(What needs to be done):
The answer must be an exact reproduction of the lines from the start of the records below through the line containing "Click the B option letter circle", and nothing more.

(Entries shown):
_ _ _ _ _ _ _

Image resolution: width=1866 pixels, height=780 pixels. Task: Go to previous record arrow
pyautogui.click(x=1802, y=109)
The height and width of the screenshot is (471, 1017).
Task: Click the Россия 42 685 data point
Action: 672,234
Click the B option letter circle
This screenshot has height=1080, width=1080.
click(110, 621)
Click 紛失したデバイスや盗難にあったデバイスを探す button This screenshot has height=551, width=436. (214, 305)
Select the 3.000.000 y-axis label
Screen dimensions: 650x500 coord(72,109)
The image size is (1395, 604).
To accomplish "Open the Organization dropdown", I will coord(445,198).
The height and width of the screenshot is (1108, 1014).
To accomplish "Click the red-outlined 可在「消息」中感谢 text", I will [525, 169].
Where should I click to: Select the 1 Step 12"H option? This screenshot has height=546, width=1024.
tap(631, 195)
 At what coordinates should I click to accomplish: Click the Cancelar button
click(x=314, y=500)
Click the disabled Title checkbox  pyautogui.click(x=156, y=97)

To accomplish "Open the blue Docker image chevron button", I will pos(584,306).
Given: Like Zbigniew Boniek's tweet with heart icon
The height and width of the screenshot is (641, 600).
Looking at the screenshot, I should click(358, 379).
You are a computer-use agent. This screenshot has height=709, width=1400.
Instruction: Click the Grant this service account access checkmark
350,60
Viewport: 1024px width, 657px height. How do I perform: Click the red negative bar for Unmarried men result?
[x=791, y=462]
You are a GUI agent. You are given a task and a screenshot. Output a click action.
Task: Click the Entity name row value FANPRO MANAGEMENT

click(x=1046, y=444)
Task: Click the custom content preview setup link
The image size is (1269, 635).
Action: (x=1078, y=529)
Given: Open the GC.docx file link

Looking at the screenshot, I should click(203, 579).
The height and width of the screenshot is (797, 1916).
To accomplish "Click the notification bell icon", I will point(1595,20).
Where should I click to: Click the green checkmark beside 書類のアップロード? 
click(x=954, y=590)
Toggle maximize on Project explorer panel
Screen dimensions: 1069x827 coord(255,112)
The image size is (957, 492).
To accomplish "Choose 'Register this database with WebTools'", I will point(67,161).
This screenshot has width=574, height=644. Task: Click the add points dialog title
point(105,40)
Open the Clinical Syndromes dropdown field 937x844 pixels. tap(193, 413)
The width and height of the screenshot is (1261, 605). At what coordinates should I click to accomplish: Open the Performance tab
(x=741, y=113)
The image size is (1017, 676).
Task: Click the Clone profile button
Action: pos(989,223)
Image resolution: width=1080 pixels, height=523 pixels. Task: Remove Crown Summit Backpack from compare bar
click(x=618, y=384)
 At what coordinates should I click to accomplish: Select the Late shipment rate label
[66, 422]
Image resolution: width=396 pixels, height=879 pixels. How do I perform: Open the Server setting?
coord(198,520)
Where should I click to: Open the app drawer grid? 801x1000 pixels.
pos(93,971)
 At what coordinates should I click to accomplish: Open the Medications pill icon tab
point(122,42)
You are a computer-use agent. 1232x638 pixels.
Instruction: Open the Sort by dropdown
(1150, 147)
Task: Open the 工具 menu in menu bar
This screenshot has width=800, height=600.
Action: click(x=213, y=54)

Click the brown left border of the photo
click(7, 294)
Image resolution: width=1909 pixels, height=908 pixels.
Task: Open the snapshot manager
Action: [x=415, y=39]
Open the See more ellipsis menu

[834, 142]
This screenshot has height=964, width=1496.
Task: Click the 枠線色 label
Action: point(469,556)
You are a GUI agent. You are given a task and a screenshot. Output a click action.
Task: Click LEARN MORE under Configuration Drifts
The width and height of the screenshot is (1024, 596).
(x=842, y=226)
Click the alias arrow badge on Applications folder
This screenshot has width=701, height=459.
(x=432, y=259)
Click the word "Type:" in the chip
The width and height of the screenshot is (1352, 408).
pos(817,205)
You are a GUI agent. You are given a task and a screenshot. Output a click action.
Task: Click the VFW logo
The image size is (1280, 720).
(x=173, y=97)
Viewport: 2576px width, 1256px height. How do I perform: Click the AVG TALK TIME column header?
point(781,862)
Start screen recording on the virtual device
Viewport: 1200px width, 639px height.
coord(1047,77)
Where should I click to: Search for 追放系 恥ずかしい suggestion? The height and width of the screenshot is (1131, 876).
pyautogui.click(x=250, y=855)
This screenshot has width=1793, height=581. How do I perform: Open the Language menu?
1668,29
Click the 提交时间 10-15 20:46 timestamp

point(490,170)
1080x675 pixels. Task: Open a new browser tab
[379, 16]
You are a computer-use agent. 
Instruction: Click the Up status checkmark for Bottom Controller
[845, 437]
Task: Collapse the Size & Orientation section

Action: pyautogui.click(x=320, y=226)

_ _ _ _ _ _ _

(Your response):
Image resolution: width=1866 pixels, height=780 pixels. Task: Go to previous record arrow
pyautogui.click(x=1802, y=109)
The height and width of the screenshot is (471, 1017).
Task: Click the Россия 42 685 data point
Action: 672,234
Click the B option letter circle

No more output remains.